OGH 5Ob270/09f

OGH5Ob270/09f19.1.2010

Der Oberste Gerichtshof hat durch den Senatspräsidenten des Obersten Gerichtshofs Hon.-Prof. Dr. Danzl als Vorsitzenden sowie die Hofrätinnen des Obersten Gerichtshofs Dr. Hurch und Dr. Lovrek und die Hofräte des Obersten Gerichtshofs Dr. Höllwerth und Dr. Roch als weitere Richter in der Rechtssache der klagenden Partei Anton R*****, vertreten durch Dr. Paul Vavrovsky und Mag. Peter Graf, Rechtsanwälte in Salzburg, gegen die beklagte Partei Karl W*****, vertreten durch Ferner Hornung & Partner, Rechtsanwälte GmbH in Salzburg, und des Nebenintervenienten auf Seite der beklagten Partei „S***** AG", *****, vertreten durch Prof. Haslinger & Partner, Rechtsanwälte in Linz, wegen 104.819,03 EUR sA und Mängelbehebung (Revisionsinteresse: 11.099,52 EUR; Revisionsrekursinteresse: 57.420,06 EUR), über die außerordentliche Revision und den außerordentlichen Revisionsrekurs der beklagten Partei gegen das Urteil und den Beschluss des Oberlandesgerichts Linz als Berufungs- und Rekursgericht vom 11. September 2009, GZ 4 R 126/09s-76, den

Beschluss

gefasst:

 

Spruch:

Die außerordentliche Revision wird gemäß § 508a Abs 2 ZPO mangels der Voraussetzungen des § 502 Abs 1 ZPO zurückgewiesen (§ 510 Abs 3 ZPO).

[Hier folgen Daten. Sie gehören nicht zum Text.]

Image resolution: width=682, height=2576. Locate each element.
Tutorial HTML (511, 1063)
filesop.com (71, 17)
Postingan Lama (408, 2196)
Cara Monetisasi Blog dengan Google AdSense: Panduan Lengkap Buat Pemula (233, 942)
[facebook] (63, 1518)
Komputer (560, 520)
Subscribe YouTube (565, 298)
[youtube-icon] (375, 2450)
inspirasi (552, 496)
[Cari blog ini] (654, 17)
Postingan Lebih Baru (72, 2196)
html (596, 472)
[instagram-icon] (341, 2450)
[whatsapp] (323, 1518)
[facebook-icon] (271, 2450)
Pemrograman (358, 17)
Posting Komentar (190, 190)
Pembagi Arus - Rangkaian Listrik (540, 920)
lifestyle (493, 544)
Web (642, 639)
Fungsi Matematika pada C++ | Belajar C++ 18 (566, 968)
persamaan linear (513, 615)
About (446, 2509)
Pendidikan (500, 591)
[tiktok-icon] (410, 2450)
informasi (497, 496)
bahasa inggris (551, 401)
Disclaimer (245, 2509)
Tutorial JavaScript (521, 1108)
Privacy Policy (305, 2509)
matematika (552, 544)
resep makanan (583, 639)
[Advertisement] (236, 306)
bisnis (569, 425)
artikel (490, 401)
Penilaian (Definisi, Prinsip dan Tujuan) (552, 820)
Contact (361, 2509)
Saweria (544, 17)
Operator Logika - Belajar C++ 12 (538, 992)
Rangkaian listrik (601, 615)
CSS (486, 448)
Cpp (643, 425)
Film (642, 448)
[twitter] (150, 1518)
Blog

Der außerordentliche Revisionsrekurs wird gemäß § 526 Abs 2 ZPO mangels der Voraussetzungen des § 528 Abs 1 ZPO zurückgewiesen (§ 528a iVm § 510 Abs 3 ZPO).

Begründung

Rechtliche Beurteilung

1.) Zur außerordentlichen Revision des Beklagten:

Nach den maßgeblichen Feststellungen ist mit dem Wohnungseigentum des Klägers an der Wohnung Top B unter anderem Wohnungseigentum am überdachten Carport Nr 2 mit zwei Stellplätzen verbunden. Entgegen der Zusage des Beklagten als Verkäufer weist dieser Carport keine Glasabdeckung, sondern bloß eine Kunststoffabdeckung auf. Das Begehren des Klägers im Umfang von 11.099,52 EUR betrifft die Kosten der Herstellung des vertraglich zugesagten Zustands. Der Austausch der Carportabdeckung ist isoliert auch nur für den Carport des Klägers möglich, ohne dass dadurch die Abdeckung des daneben befindlichen Carports eines anderen Wohnungseigentümers betroffen wäre.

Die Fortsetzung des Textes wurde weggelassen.